# Miller Analogies Test (MAT)



## Sonne (Oct 29, 2010)

Has anyone here taken the Miller Analogies Test (MAT)? 


What was your impression? Do you think it correlates with IQ?


What is considered a good percentile score?


----------



## The Exception (Oct 26, 2010)

*Has anyone here taken the Miller Analogies Test (MAT)? *


I've done practice tests but not the official one. I opted for the GRE instead because its got a math component which I'm stronger in than verbal. :happy:


*What was your impression?

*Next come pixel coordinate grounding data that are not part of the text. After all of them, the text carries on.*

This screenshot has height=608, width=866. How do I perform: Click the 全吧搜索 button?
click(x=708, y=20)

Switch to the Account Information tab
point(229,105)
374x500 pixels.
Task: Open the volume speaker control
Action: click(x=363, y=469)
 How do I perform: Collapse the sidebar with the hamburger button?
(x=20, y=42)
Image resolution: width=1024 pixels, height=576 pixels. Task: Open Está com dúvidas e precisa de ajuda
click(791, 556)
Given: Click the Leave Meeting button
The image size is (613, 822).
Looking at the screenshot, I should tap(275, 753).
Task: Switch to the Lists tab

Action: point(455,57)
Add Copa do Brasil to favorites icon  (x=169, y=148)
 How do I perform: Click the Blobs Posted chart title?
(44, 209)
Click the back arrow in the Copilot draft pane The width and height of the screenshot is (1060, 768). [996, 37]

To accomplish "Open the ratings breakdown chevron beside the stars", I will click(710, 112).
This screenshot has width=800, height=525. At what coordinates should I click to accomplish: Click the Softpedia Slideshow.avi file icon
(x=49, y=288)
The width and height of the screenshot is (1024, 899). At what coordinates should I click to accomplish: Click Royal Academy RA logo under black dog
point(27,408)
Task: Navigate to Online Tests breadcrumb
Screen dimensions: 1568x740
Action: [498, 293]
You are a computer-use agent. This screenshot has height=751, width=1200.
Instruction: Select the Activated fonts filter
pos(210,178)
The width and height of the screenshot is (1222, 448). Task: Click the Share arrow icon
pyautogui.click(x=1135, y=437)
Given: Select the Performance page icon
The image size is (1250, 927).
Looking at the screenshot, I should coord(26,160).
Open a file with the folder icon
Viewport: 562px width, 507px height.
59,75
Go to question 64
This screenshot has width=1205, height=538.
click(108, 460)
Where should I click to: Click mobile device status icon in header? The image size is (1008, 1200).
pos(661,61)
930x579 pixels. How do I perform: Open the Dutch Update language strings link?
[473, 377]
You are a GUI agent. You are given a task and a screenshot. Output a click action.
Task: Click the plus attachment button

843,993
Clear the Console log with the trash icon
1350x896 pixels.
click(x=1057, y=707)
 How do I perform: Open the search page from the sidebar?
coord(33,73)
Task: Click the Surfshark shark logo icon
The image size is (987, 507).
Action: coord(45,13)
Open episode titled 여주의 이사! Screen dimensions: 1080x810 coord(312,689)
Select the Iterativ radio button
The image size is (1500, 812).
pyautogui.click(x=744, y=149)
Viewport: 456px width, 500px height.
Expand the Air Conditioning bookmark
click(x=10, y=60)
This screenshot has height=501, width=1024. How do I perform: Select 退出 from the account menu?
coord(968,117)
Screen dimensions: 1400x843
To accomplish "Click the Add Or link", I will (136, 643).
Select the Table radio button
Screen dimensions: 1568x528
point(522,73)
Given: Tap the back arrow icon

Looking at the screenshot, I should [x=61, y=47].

Do you think it correlates with IQ?*


I think people with high MAT scores tend to high IQs but I don't think its best correlation of overall IQ. 

I found alot of the questions to be heavily loaded on your general knowledge.


*What is considered a good percentile score? *

I think it depends on what graduate school program you are trying to get into. Most people taking the MAT are already above average in intelligence so if you score average on the MAT, you almost certainly have above average intelligence- at least in the verbal realm.


----------



## Siggy (May 25, 2009)

Anita said:


> Has anyone here taken the Miller Analogies Test (MAT)?
> 
> *I did, but it was ages ago*
> 
> ...


*No clue, but i am surprized that it is still being offered. There were very few places offering it when I took it*


----------